Previously unreported, the analysis of simulated data suggests that the m1 AR model performs best in the presence of decorrelated noise. The m1 and m2 model accuracy decreases as the degree of noise correlation increases, with further modest reductions in m2 performance when the simulated noise is highly and globally cross-correlated (Fig. 4). Checking and correcting for correlated noise in real EEG recordings is problematic, because the artefactual and biological noise sources are difficult to separate, the boundaries between the seizure proper and seizure-related ictal electrographic changes are uncertain, and the presence of epileptiform patterns during baseline and volume conduction is confounding. One gross approximation of the ictal noise cross-correlation is to calculate the mean Z index on a baseline recording as done herein, assuming that the seizure epoch consists of a ‘seizure signal’ linearly added to noise with a correlation structure similar to that of the baseline used. A low Z value may increase the confidence in the estimated connectivity maps. Another approach is to compare the connectivity estimates for serial seizures in the same patient, among which the measurement noise correlation may vary. Since repeated seizures in individual patients often produce rather similar iEEG signals, they may be seen as realizations of the same stochastic process (Jouny et al. 2007; Korzeniewska et al. 2014). Finding conserved spatial motifs for the direct connections characterizing each of these seizures may improve seizure-onset mapping accuracy of the methods analyzed in this study. In addition, noise reduction techniques can be used to account for highly correlated noise. These include processing the raw recordings with methods such as independent-component analysis prior to the AR modeling step (Mullen et al. 2011), and excluding the frequency bands (main and harmonics) corresponding to the peak power of the line noise when conducting broadband frequency-domain connectivity estimations (Korzeniewska et al. 2014).

Future Directions

Several lines of research may be pursued to evaluate high-dimensional connectivity methods based on Kalman filtering in the context of epilepsy surgery. First, future simulation studies are needed to compare the performance of the linear AR models herein (m1, m2) with extended Kalman-filter methods (Omidvarnia et al. 2011; Sommerlade et al. 2012) in conjunction with a broader range of direct (Baccalá et al. 2013; Korzeniewska et al. 2003) and indirect (van Mierlo et al. 2011, 2013) adaptive multivariate connectivity measures. Such tests can be conducted within a systematic framework using generative linear and nonlinear models, and various system and measurement noise types and frequency bands of interest (Wang et al. 2014). Second, comparative real-data studies of the degree of overlap between the estimated seizure networks, interictal epileptic and resting-state networks, and those revealed by controlled interventions such as cortico-cortical evoked potentials (Enatsu et al. 2012) may help better understand the process of ictal propagation in epilepsy.
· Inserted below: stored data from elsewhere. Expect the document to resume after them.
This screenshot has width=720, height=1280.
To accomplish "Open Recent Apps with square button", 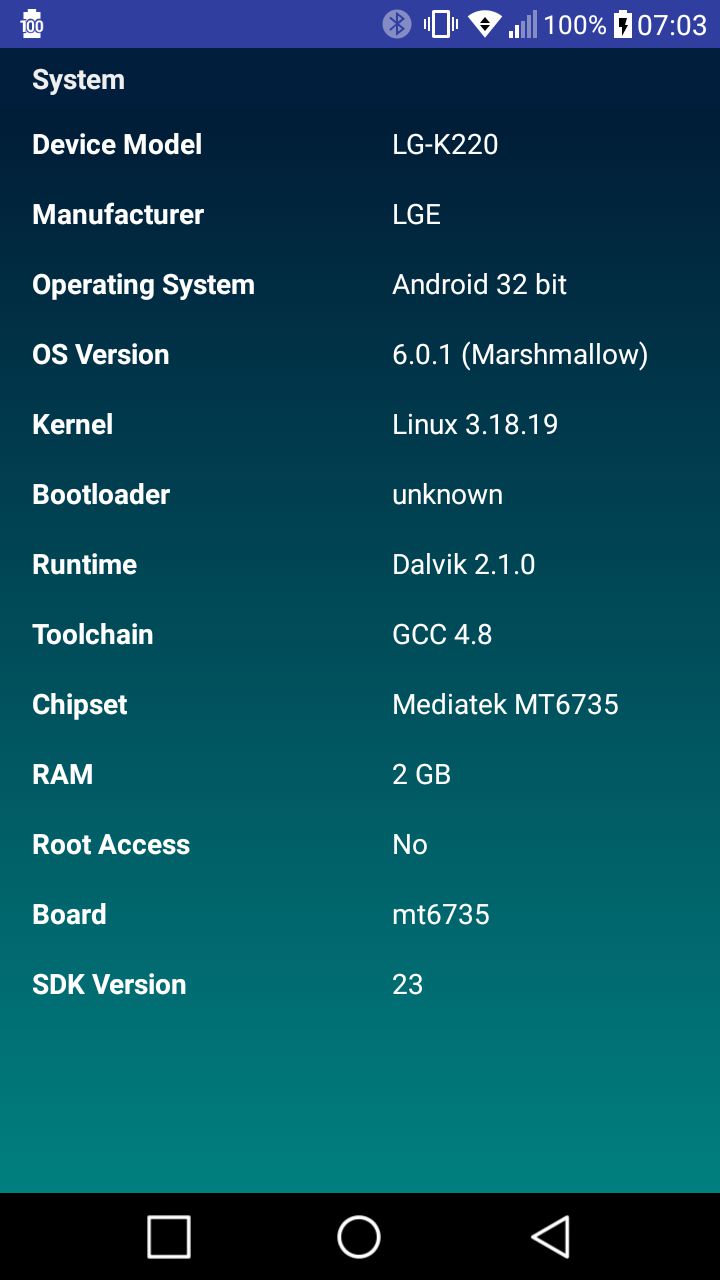I will tap(169, 1237).
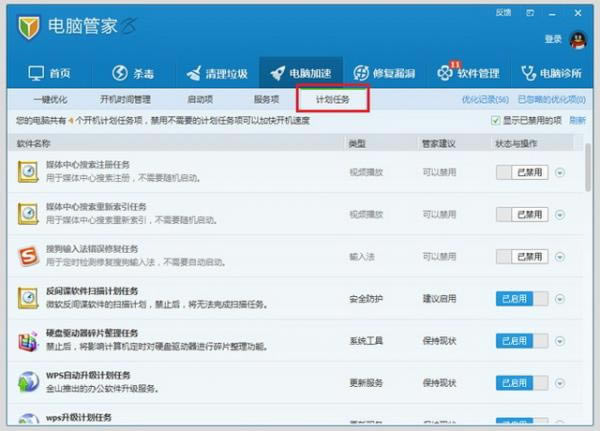
Task: Open dropdown arrow for 媒体中心搜索重新索引任务
Action: (x=560, y=215)
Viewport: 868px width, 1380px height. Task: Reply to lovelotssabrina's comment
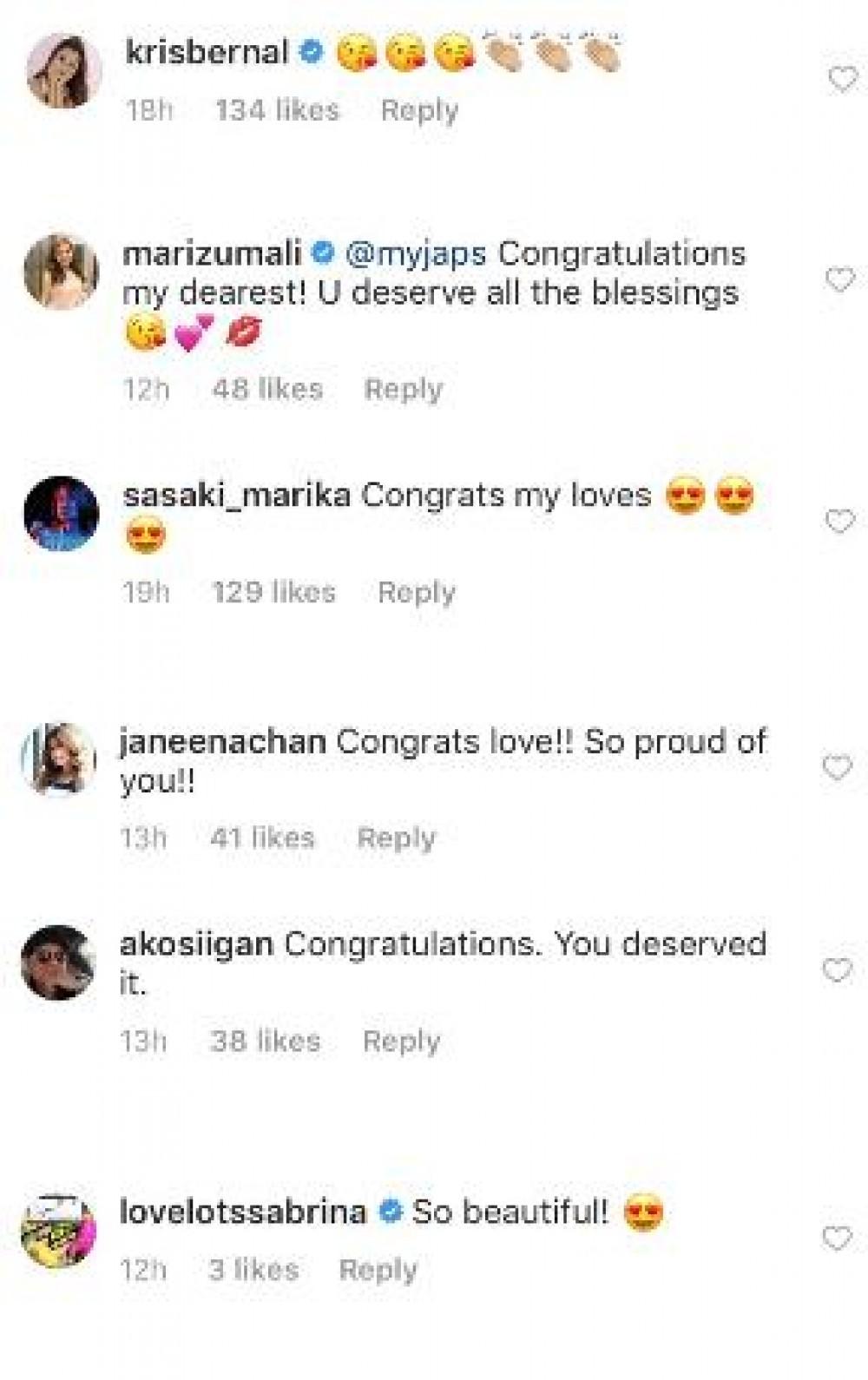378,1270
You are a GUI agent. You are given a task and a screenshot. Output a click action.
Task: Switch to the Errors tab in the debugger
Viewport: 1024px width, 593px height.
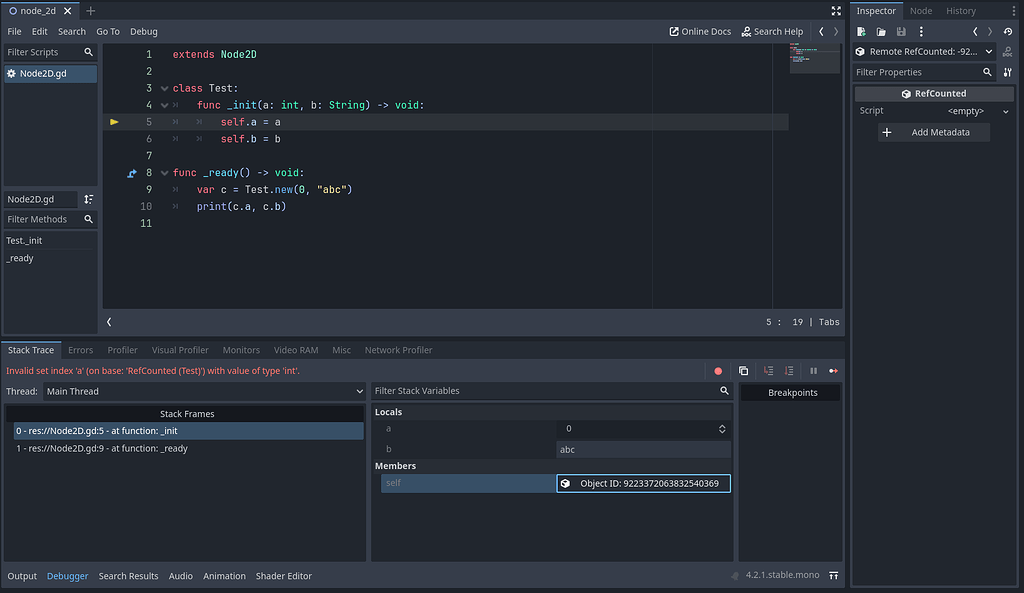(x=80, y=350)
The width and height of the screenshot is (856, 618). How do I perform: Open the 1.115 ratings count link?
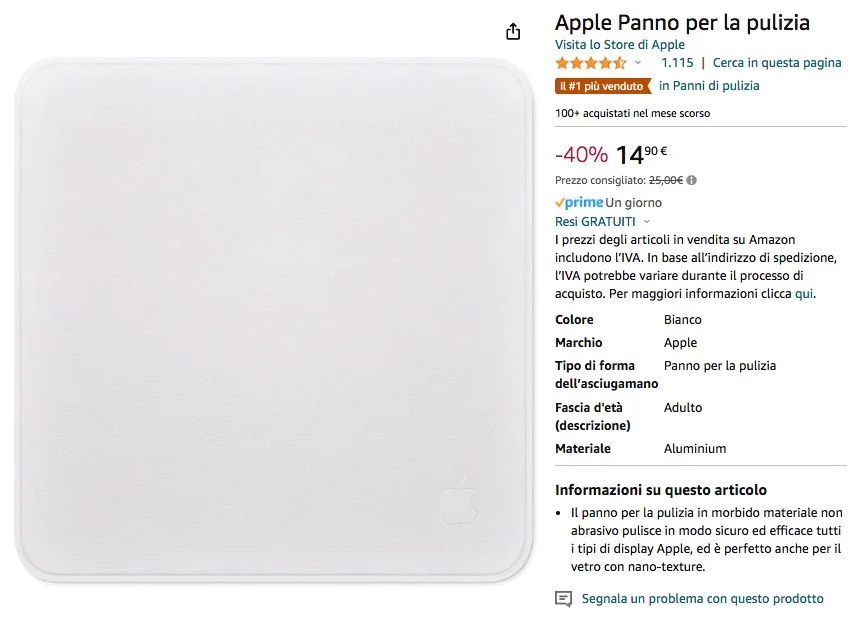coord(677,63)
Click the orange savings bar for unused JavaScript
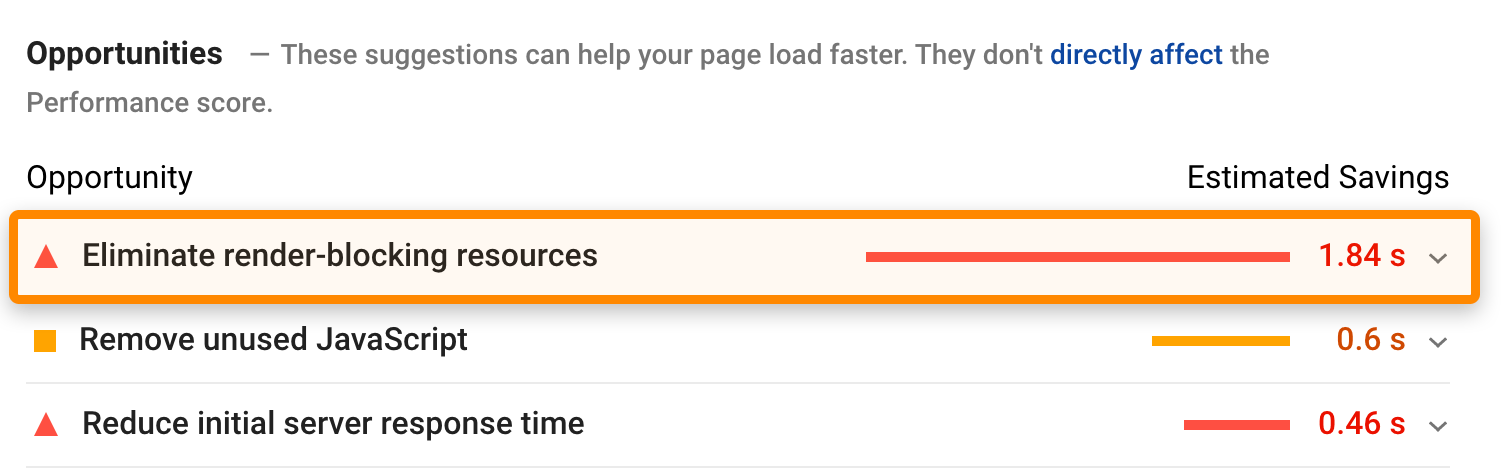Viewport: 1508px width, 472px height. 1220,342
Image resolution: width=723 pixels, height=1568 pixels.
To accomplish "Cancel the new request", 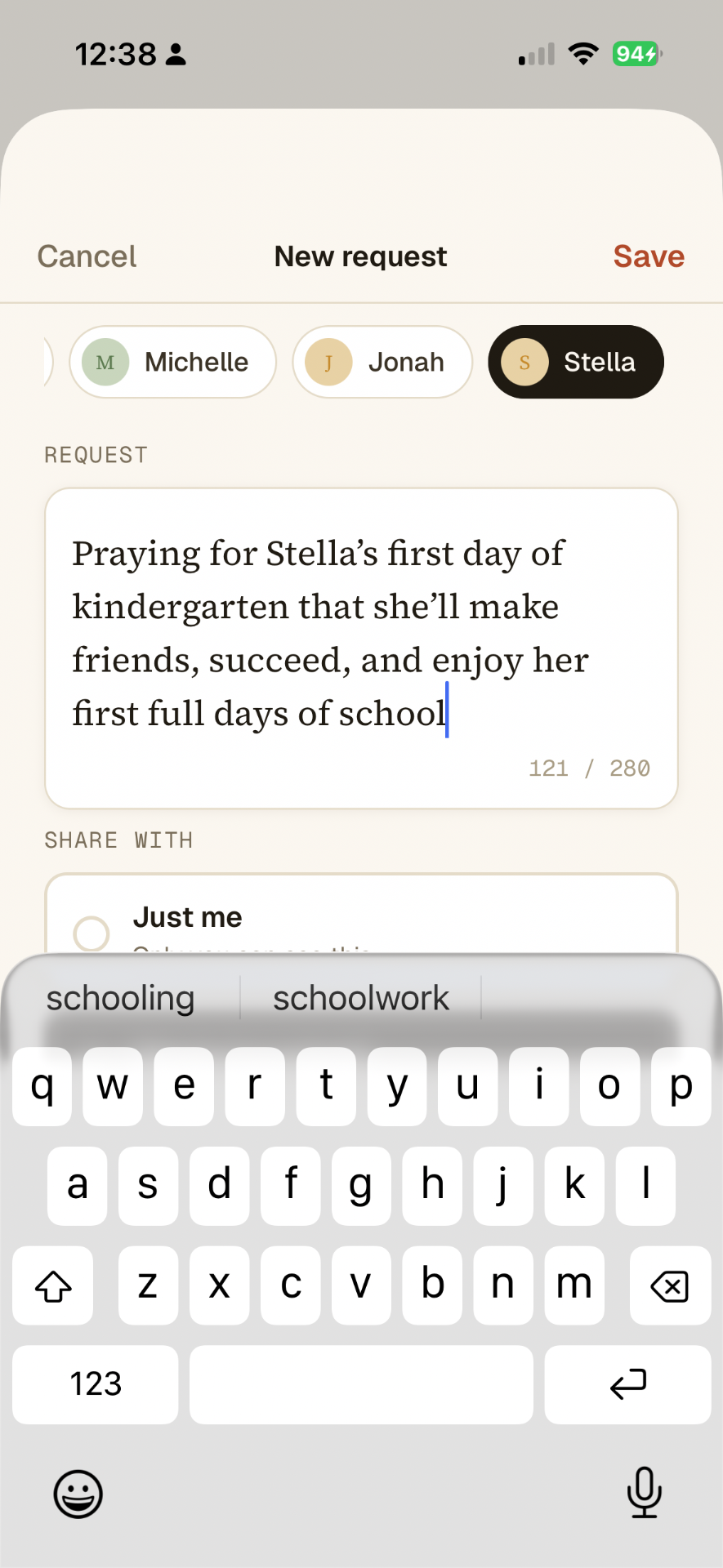I will (87, 256).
Third, any localization estimates based on dynamic functional connectivity need validation against seizure-altering treatments targeting network nodes focally. Colocalization of the seizure connectivity maps (here; van Mierlo et al. 2013) or virtual resections derived from connectivity data (Sinha et al. 2014) with the actual resection volume reconstructions or electrode contacts used for electrical stimulation therapy (Morrell et al. 2011), can help validate a particular connectivity approach when considering the postoperative (or post-stimulation) seizure control in individual patients (Brodbeck et al. 2011).

Steps such as these will help assess the potential for integration of high-density connectivity analysis methods based on Kalman filtering into the formal presurgical evaluation of epilepsy surgery candidates.